Die kanarische Regierung weist darauf hin, dass die neue Ministerialverordnung viele Ferienhausbesitzer benachteiligen könnte.
Warnung vor Ministerialverordnung
Die kanarische Regierung fordert Aufhebung der Ministerialverordnung
Die Inselregierung kritisiert das neue zentrale Register für Ferienvermietungen scharf. Jéssica de León, die Rätin für Tourismus und Arbeit der Kanaren, äußerte, dass die Verordnung ineffizient sei und eine Überschreitung der Autonomierechte darstelle. Ein doppeltes Register führe zu rechtlicher Unsicherheit für die Besitzer, was die Situation weiter verkompliziere. Diese Unsicherheit könnte langfristig negative Auswirkungen auf den Tourismus und die lokale Wirtschaft haben. Die Regierung der Kanaren fordert daher eine sofortige Überprüfung und mögliche Aufhebung der Verordnung, um die Rechte der Inselbewohner zu schützen und die wirtschaftliche Stabilität zu gewährleisten. Eine klare Regelung ist notwendig, um Vertrauen zu schaffen.
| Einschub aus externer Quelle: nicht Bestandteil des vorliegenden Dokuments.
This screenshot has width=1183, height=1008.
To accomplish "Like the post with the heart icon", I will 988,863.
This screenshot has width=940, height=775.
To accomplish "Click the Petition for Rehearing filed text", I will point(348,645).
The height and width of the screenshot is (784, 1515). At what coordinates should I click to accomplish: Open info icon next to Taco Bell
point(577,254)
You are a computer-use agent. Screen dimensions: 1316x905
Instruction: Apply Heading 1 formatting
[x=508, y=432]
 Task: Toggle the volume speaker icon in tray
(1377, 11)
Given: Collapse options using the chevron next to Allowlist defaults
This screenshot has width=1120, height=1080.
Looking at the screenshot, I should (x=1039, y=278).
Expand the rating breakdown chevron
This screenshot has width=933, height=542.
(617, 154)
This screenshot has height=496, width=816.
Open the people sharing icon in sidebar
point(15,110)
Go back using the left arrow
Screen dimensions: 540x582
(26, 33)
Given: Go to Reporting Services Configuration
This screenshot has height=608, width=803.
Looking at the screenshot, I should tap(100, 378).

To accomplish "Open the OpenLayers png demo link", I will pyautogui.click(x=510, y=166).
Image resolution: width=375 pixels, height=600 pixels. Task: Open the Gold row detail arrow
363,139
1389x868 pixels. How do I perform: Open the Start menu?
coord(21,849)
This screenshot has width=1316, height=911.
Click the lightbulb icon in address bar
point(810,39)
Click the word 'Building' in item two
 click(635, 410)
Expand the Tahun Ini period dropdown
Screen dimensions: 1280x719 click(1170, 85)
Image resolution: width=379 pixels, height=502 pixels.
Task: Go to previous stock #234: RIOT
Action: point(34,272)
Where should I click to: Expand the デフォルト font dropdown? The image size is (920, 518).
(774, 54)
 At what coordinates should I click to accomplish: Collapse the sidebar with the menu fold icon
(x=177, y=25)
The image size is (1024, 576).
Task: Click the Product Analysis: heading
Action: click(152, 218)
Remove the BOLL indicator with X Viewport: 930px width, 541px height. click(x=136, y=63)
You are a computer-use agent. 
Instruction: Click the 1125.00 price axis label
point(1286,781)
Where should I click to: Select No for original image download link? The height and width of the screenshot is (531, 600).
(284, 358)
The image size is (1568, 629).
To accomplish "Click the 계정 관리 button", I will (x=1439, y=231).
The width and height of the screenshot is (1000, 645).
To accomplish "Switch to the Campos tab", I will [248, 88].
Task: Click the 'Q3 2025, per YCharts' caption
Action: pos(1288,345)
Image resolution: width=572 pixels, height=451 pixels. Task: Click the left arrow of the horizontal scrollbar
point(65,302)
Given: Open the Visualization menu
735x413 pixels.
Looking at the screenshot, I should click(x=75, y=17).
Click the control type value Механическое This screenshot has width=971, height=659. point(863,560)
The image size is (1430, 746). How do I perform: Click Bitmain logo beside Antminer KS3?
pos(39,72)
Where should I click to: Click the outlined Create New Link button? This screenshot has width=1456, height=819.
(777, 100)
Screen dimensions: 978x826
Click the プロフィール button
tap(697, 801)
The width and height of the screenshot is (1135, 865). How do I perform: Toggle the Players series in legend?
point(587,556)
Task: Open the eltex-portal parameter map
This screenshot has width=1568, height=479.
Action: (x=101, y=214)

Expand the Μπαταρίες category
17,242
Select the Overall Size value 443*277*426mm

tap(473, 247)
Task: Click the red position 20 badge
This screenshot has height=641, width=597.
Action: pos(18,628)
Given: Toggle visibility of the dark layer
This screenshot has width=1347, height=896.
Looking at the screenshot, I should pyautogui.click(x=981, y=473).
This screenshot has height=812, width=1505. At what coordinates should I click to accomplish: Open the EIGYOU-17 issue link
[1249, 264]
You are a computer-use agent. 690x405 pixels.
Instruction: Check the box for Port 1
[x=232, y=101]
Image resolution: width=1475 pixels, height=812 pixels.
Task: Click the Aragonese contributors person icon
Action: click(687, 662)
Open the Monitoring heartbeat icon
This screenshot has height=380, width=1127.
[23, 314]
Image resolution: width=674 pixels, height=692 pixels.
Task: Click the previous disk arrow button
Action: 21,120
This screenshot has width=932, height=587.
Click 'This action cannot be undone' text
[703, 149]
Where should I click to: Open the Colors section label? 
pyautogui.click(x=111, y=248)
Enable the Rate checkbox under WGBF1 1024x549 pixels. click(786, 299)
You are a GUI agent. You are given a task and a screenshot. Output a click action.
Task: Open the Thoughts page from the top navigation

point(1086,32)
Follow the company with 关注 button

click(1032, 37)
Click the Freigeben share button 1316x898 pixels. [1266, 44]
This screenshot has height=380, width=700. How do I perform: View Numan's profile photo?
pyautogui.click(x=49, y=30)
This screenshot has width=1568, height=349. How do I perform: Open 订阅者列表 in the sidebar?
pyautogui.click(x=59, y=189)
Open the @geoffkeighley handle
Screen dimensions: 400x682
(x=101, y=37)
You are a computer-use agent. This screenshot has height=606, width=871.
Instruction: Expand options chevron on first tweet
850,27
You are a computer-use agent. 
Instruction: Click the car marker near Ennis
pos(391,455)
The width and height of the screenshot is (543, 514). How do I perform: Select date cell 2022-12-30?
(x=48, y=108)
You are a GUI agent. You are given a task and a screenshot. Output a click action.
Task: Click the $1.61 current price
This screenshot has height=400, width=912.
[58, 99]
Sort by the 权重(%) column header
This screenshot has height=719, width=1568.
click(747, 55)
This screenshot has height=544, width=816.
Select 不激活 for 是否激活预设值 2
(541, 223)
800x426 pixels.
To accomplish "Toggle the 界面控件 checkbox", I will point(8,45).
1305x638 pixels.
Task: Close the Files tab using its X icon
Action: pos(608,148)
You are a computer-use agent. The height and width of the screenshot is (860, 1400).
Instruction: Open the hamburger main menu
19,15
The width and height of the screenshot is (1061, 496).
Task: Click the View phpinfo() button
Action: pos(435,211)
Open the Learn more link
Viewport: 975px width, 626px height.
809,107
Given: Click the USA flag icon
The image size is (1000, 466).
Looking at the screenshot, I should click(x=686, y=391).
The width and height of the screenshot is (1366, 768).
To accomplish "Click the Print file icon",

Technische Herausforderungen
Kürzlich fand in Madrid eine wichtige Konferenz zu diesem Thema statt, bei der De León betonte, dass die Kanaren noch immer nicht an das neue digitale System angeschlossen sind. Dies stellt für viele Hausbesitzer ein erhebliches Problem dar. Die Frist zur Meldung der Vermietungen endet am 2. März, was zusätzlichen Druck auf die Betroffenen ausübt. Viele Eigentümer sind besorgt, dass sie die Frist nicht einhalten können, was zu rechtlichen und finanziellen Konsequenzen führen könnte. Die Regierung der Kanaren fordert daher dringend Unterstützung, um die technischen Herausforderungen rechtzeitig zu bewältigen. Eine schnelle Lösung ist entscheidend, um die Frist einzuhalten.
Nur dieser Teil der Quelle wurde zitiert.